AUDIE CORNISH, HOST:
It's been quite a week for Cuba - a historic visit by President Obama, a baseball game between the Tampa Bay Rays and the Cuban national team, and to top it all off...
(SOUNDBITE OF SONG, "STREET FIGHTING MAN")
THE ROLLING STONES: (Singing) Everywhere I hear the sound of marching, charging feet, boy. 'Cause summer's here, and the time is right for fighting in the street, boy.
CORNISH: As we heard elsewhere in the program, the Rolling Stones will play a free concert tonight in Havana in front of an intimate crowd of hundreds of thousands.
ROBERT SIEGEL, HOST:
It's the first time the legendary rock group is playing in Cuba.
(SOUNDBITE OF ARCHIVED RECORDING)
THE ROLLING STONES: Hola, Cuba.
SIEGEL: That's band in a Facebook video posted on Tuesday. Other Western acts have started playing in Cuba. The Grammy-winning DJ Diplo performed there earlier this month.
CORNISH: But, no offense to Diplo, he's not the Stones, says Ned Sublette, senior producer of Afropop Worldwide.
NED SUBLETTE: The Stones are the biggest touring act in the world. And this is - this is - I see this kind of as a - almost a culmination of the Stones' career in some ways.
CORNISH: A culmination? Sublette explains.
SUBLETTE: The Stones in the 1960s made these pilgrimages, right, to Chicago, to the South, right, to Mississippi, to this - where this blues that they grew up worshiping came from. Well, this is the other half of what their music was built out of.

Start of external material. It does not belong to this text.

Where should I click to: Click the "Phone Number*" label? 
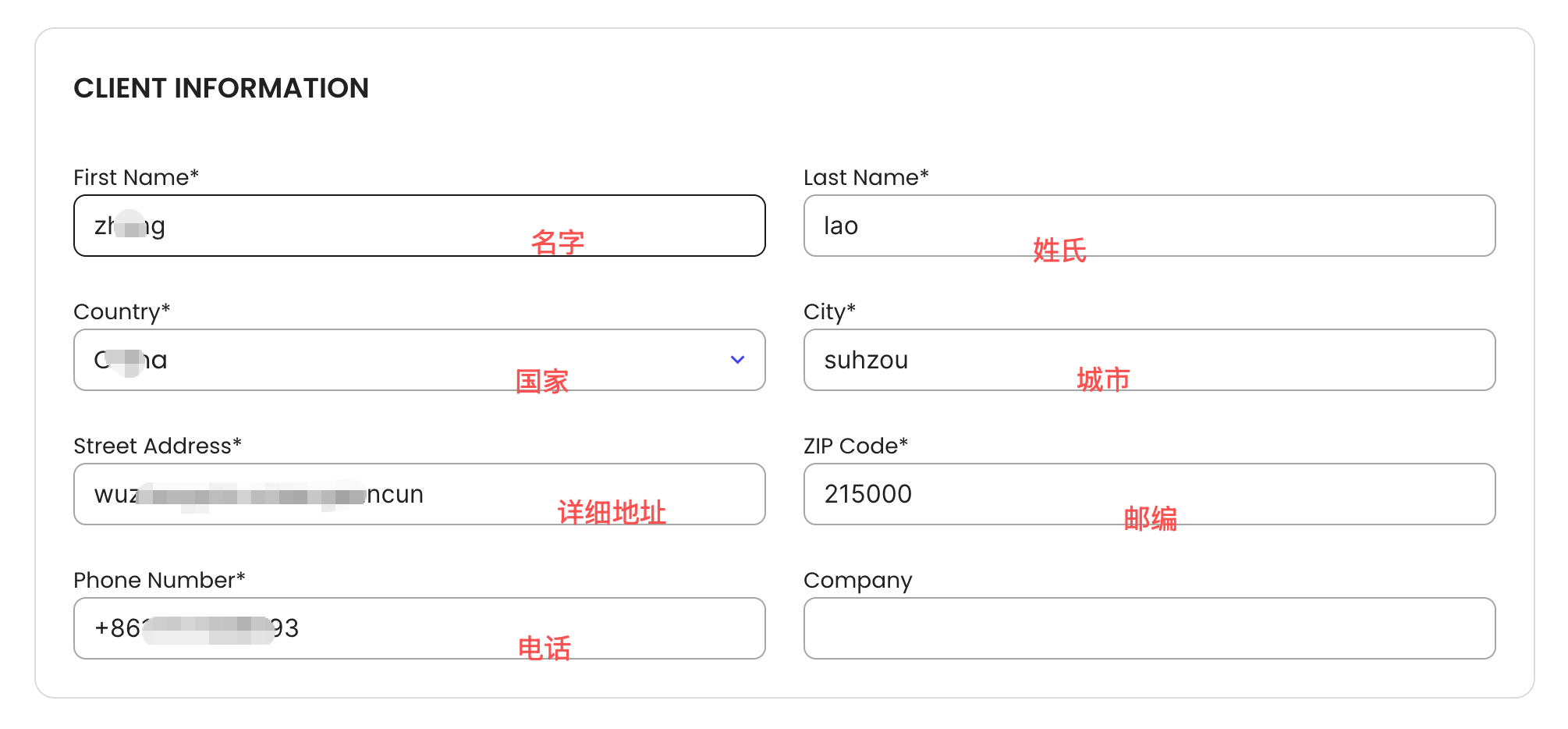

SIEGEL: Ned Sublette had an example ready.
SUBLETTE: "Satisfaction" is a cha-cha-cha, right? (Singing) Hey, hey, hey, one, two, cha-cha-cha. One - that's what I say.
I can't sing today, but the Stones' "Satisfaction," "Get Off My Cloud," Let's Spend The Night Together," all of these are building on Cuban rhythm.
(SOUNDBITE OF SONG, "SATISFACTION")
THE ROLLING STONES: (Singing) Hey, hey, hey. That's what I say.
SUBLETTE: In the 1950s, everybody heard the "I Love Lucy" theme every week, right? Everybody in the United States heard Cuban music all the time. It was omnipresent in the U.S. musical diet, in U.S. media. Then comes the break in relations, which, by '61, is pretty much total. And by the time the Stones come out, they're playing to a generation of kids who no longer directly remember Cuban music, but all these rhythms are still in the air.
SIEGEL: The Rolling Stones broke out during a time when Cuban-U.S. relations were at their coldest, and listening to groups like the Stones was considered subversive in Cuba.
CORNISH: Afropop Worldwide's Ned Sublette says he hopes the events of this week will soon mean a time when a big rock show in Cuba isn't news.
SUBLETTE: If the better-case scenario takes place, something like this Stones concert perhaps won't be so unusual anymore. If Cuba has access to modern Internet and telephone services, modern financial services and modern transportation links, we're going to see the music of the hemisphere and the world transform.